Who have your radio heroes been? I can’t point to one person in particular. A number of people have helped me, but my desire to do things the right way is what drove me. I wanted to be the best possible DJ I could be. I started listening to other guys to help me learn what was working. It wasn’t one person. I listened and worked every day to learn how to do my job better.
How did you become a part of your community? The first person who came the person to greet me was a competitor, Joe Tennison. He told me that he wanted to buy KGRE, but the previous owner had already agreed to sell to me. Mr. Tennison introduced me to the community leaders, like the Chamber of Commerce. He really opened the doors for me so I could go out, meet with clients, and do things on the air to get the audience involved. I talked to the audience about spending their money at their local retailers instead of the national brands. I participated in every parade and the opening of every envelope. That’s what I did; thank God it paid off.
How many employees do you have today? About 20, full and part time between the 3 markets.
How does recruiting work for you? I try and recruit from within the markets. Sometimes I hire DJs from other states … especially if they do sales! They pay for themselves. But, mostly, right now I only have local people.
You broadcast in both English and Spanish? Yes. In Pueblo, we have the Original Mexican format in Spanish as well as the Adult Hits in English. I grew up playing and listening to classic hits in Mexico, so I know that format. Not so with CHR … I’ve got a 22-year old guy in Laramie programming that station.
Are you still on air? I’m giving it up. I don’t have the time. Those days are gone for me. I do recordings once in a while, because I still feel the need.

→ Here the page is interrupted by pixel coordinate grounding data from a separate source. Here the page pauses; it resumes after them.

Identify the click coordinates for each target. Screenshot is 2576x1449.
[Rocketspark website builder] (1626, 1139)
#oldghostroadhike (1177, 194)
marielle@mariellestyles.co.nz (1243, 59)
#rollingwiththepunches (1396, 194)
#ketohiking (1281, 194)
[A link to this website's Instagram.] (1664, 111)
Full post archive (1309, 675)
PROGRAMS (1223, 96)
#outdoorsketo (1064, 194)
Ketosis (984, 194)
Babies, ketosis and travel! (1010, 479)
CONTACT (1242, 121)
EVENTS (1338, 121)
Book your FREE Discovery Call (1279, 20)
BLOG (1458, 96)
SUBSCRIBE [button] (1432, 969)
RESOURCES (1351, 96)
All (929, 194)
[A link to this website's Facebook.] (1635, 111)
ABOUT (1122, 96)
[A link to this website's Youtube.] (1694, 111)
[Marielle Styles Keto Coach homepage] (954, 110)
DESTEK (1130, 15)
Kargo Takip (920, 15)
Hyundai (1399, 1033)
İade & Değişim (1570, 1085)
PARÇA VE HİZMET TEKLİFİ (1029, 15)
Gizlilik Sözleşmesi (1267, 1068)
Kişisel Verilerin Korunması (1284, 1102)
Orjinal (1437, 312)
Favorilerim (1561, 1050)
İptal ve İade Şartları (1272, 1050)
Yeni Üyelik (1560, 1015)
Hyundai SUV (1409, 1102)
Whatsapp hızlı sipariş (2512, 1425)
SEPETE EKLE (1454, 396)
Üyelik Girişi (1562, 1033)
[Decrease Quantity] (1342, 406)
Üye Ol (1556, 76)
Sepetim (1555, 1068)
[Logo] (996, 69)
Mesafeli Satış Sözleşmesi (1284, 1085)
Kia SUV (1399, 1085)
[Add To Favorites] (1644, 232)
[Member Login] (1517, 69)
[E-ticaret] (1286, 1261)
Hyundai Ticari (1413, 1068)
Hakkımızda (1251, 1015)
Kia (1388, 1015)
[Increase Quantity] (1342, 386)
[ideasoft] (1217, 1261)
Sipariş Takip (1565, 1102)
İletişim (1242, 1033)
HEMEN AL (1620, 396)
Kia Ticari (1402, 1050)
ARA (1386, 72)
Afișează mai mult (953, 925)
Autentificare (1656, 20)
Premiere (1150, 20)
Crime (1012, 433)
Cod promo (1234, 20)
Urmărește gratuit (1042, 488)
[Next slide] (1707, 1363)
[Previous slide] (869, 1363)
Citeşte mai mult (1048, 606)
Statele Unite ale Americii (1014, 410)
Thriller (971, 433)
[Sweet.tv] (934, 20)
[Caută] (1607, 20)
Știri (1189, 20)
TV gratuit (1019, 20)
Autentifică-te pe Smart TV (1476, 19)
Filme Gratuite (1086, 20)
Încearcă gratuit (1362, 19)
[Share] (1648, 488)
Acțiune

How do you balance managing 5 stations in 3 communities? I’m in contact with everybody on a daily basis. I’ve got good employees. I get input from everybody to help make decisions; that’s how we operate.
Do you still consult? No, it’s like being on the air. I don’t have time for that.
HD? Not yet; it’s too expensive. The revenue is not there – especially for the Spanish stations.
Streaming? Everything is streamed. We use the streaming and the website as an added value for our clients. All of our advertisers have their presence on the web for free; we don’t have additional revenue from the streaming.
Do you make money on website, streaming, etc? It’s how we market our stations. I don’t use any social media … I don’t have time. The stations have Facebook and Twitter feeds. All of my people have their own accounts, and they use them to stay in touch with the audience. We do contesting that way, too. It’s a big part of our operation.
What do you do outside of the office? What’s fun? I love camping out in the summer. I have a little cabin in the mountains … no water, no electricity, nothing. I do have a TV that’s powered by solar panels. I cut my own fire wood, build my own roads, everything. When I can’t go there … I go to the golf course.
What would you tell someone who wants to get into the radio business? Radio is a great business. If you’re really passionate about making radio your career, don’t let anyone tell you otherwise. Follow your heart, your instincts … your dreams. If you dream about radio, go for it, it’s a wonderful medium to work in.